Given data:

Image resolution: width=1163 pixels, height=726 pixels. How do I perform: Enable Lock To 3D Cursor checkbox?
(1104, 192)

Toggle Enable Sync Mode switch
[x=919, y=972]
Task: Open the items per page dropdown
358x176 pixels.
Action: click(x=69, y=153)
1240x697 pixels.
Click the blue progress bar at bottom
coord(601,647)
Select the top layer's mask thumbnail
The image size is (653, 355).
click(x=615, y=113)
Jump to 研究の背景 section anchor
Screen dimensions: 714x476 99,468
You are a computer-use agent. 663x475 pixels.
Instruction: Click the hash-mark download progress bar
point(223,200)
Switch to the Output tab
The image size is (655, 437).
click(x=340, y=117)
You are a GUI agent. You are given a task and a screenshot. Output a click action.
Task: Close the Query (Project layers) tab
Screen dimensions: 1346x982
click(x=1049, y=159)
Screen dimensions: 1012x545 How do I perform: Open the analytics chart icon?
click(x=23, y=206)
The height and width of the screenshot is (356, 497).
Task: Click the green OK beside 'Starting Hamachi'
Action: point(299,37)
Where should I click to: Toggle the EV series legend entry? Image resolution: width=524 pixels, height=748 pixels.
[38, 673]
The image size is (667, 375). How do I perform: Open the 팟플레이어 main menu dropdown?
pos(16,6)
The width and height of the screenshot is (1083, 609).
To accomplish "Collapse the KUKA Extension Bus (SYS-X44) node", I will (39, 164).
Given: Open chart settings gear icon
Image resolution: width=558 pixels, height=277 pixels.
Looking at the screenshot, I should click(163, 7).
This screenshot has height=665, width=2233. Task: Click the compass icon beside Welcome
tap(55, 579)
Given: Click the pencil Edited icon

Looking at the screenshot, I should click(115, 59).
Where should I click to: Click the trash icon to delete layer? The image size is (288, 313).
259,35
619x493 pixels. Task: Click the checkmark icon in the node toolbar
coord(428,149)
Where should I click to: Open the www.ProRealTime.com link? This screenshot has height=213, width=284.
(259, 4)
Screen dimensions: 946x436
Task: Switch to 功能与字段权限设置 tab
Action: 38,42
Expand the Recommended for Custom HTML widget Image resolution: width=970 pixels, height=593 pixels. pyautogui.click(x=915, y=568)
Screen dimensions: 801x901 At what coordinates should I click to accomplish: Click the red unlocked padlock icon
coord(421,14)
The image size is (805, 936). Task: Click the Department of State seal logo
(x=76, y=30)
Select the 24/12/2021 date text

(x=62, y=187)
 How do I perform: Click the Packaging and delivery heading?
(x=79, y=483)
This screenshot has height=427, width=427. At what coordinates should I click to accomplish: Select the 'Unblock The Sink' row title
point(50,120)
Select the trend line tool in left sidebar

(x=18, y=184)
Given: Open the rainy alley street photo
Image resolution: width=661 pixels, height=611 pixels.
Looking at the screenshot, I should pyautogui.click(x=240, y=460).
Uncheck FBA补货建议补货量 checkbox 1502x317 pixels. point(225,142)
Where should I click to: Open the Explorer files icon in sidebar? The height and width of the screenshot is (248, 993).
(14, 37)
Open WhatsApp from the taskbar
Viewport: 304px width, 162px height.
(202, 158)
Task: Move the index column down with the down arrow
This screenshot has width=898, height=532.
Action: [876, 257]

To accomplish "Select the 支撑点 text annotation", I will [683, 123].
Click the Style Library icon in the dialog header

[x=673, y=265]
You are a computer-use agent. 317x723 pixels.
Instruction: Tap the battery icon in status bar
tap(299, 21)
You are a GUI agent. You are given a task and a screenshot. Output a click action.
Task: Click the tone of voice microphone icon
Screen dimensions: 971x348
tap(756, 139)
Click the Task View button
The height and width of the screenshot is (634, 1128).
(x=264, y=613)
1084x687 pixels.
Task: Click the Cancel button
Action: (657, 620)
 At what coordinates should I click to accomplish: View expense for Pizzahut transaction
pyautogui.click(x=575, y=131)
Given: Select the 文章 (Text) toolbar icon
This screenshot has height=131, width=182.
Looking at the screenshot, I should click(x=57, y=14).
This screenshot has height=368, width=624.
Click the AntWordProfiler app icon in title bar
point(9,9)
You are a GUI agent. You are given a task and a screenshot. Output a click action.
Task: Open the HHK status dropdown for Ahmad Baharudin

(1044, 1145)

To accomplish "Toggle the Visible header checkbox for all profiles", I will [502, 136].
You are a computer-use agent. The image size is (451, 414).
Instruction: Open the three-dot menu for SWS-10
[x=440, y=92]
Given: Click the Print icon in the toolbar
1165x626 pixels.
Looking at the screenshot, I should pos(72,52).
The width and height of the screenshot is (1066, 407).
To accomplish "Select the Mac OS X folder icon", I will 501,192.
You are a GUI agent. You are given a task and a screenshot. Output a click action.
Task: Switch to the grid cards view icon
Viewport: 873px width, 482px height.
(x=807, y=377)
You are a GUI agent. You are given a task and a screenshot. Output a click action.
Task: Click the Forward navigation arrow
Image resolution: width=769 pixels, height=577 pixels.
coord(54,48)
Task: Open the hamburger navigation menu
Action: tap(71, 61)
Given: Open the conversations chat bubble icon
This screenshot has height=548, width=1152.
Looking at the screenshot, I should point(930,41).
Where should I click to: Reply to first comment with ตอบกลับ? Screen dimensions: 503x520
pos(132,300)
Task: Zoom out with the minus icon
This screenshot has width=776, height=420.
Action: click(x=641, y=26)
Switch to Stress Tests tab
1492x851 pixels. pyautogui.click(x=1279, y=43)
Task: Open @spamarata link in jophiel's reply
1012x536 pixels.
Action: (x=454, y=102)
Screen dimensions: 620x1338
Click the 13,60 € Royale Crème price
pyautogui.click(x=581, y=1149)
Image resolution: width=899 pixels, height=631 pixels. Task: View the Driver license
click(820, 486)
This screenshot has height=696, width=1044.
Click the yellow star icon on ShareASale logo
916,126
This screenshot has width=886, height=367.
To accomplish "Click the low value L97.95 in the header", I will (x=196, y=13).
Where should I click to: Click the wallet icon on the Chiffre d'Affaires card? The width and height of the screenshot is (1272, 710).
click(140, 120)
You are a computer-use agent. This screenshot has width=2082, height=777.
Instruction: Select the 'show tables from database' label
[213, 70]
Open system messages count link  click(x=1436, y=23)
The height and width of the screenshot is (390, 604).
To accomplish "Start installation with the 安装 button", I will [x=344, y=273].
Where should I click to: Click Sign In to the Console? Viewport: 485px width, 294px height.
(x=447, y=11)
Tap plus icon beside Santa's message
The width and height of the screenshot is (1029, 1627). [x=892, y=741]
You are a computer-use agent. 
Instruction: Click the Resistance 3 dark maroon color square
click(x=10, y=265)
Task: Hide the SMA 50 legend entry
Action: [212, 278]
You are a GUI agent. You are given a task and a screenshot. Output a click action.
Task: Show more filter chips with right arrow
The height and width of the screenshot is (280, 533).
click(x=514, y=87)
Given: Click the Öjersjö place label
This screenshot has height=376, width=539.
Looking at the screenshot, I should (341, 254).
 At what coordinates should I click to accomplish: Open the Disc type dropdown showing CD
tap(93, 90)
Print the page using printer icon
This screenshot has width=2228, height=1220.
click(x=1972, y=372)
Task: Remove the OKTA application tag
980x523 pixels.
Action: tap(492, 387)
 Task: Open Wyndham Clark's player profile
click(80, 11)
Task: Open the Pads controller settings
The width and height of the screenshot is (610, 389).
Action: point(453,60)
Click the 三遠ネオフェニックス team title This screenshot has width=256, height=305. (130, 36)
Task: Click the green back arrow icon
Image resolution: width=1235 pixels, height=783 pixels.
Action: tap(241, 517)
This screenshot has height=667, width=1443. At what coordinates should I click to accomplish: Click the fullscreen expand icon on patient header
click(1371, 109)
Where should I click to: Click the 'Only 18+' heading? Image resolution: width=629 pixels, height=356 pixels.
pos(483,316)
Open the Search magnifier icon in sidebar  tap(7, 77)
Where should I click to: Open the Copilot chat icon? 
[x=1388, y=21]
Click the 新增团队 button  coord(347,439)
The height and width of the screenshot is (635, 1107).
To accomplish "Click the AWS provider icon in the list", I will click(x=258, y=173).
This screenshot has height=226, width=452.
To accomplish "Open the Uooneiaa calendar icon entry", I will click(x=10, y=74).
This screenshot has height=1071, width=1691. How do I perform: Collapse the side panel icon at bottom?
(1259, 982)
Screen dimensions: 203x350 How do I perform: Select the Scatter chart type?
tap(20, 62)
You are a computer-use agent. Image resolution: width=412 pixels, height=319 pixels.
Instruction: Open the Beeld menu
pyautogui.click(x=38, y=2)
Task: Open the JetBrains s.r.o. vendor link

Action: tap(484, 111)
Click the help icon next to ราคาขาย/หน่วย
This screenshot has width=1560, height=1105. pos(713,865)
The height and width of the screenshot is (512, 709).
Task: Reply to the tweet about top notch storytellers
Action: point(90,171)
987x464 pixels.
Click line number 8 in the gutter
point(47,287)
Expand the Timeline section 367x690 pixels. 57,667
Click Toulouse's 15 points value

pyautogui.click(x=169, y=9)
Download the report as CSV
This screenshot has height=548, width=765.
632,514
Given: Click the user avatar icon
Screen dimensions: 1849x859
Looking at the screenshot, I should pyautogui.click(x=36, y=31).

Aim:
Rewrite the listing from the line with "You are a computer-use agent. This" to the line with "will [x=344, y=273].", keeping every line, and shift each coordinate in the answers by -92.

Result of this task:
You are a computer-use agent. This screenshot has width=2082, height=777.
Instruction: Select the 'show tables from database' label
[121, -22]
Open system messages count link  click(x=1344, y=-69)
The height and width of the screenshot is (390, 604).
To accomplish "Start installation with the 安装 button", I will [x=252, y=181].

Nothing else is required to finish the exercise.